The GOP has parlayed its humiliating 2008 loss of the White House and Congress into not an effort to broaden its base to include more than aging Caucasian males who put their teeth in a bedside water glass before turning in, but instead has tacked relentlessly to the ideologically "pure" right. Still, the last few days have been a doozy:
* In Florida, party purists all but completed the job of throwing Governor Charlie Crist under the bus, pretty much guaranteeing that the moderate Republican will run as an independent and as such will stand an excellent chance of beating the knuckle dragging Marco Rubio and Kendrick Meek, the eponymously uninspiring Democratic challenger.
* In Arizona, the Republican governor is poised to sign a harsh anti-immigration law passed by the Republican-controlled legislature that gives the term "police state" new meaning. Oh, and Barack Obama will have to prove that he is an American citizen before his name can be placed on the state's 2012 presidential ballot.
* In Nevada, right-wing Republican Susan Lowden, who is challenging Senate Majority Leader Harry Reid, became the subject of untold chicken jokes after she declared that patients should be able to barter doctors' services. One wag calculated that the U.S. would be 443 billion chickens short if they replaced cash, credit cards and insurance for doctors' office visits.
* Presidential wannabe Newt Gingrich, who passes for the party's intellectual heavyweight these days, predicted that the Tea Party will become "the militant wing" of the GOP. Where's the Newtster been? It already is.

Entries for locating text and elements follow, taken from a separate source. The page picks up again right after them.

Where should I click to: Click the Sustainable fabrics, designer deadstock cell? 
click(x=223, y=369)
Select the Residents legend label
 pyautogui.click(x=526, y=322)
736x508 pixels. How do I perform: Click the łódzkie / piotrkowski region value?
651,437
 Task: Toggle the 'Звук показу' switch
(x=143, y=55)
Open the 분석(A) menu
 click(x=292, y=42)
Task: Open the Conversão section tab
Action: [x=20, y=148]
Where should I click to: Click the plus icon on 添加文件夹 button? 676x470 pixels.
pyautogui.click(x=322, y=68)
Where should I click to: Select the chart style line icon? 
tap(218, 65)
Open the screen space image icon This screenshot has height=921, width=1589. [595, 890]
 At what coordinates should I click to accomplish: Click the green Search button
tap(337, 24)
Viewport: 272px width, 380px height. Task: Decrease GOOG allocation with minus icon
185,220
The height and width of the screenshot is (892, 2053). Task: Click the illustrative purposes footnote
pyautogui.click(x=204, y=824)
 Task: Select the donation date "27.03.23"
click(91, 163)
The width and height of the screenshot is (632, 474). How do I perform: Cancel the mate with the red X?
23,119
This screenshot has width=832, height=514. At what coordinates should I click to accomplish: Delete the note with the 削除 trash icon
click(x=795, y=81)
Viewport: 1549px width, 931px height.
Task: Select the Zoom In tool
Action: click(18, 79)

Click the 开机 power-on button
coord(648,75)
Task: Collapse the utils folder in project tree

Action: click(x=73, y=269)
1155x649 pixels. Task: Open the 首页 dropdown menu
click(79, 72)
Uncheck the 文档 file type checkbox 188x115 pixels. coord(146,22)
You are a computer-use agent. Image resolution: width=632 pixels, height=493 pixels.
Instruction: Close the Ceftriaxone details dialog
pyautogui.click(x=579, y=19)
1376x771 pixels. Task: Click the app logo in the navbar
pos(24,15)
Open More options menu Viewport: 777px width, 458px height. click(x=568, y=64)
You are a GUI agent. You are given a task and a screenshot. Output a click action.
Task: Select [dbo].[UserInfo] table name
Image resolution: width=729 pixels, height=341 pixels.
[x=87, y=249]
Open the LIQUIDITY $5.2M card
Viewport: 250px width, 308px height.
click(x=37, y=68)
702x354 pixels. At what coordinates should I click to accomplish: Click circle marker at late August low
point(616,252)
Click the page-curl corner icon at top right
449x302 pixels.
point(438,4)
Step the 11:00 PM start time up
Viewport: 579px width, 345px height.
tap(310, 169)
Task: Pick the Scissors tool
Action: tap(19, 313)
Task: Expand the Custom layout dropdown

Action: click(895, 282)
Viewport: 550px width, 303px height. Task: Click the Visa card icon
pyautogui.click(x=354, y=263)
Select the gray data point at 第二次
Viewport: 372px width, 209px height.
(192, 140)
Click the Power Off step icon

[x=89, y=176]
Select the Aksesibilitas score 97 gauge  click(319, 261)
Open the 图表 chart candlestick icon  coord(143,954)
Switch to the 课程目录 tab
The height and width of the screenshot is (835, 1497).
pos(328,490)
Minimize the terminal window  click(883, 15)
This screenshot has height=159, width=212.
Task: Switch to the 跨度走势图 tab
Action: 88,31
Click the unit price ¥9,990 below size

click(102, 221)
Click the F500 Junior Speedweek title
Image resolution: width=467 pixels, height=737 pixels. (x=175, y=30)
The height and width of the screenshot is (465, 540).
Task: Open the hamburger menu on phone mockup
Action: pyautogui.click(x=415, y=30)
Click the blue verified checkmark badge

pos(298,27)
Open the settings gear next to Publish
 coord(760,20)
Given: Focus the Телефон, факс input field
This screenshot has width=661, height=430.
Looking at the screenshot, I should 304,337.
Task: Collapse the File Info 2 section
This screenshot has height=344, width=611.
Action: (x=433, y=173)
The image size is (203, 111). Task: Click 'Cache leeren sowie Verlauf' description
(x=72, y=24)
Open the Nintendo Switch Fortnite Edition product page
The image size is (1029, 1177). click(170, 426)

* Wingnut den mother Sarah Palin further burnished her credentials by ridiculing Obama for having no experience in negotiating a nuclear weapons reduction treaty with Russia when it turns out that the prez met or spoke with his Russian counterpart sixteen times to personally negotiate details of the pact.
* Jim DeMint, the South Carolina senator and arguably the nuttiest of the Capitol Hill wingnuts, became the latest Republican extremist to contemplate a presidential run.
* Party Chairman Michael Steele, reeling from yet another scandal involving the misuse of donor contributions, opined in a rare moment of candor that Republicans haven't given blacks any reason for vote for them. For the last 40 years.
* Finally, it was revealed that some 20 Fox News "personalities" have endorsed, raised money, or campaigned for Republican candidates or causes, or against Democratic candidates or causes, in more than 300 instances and in at least 49 states.
I can't wait to see what happens next. Can you?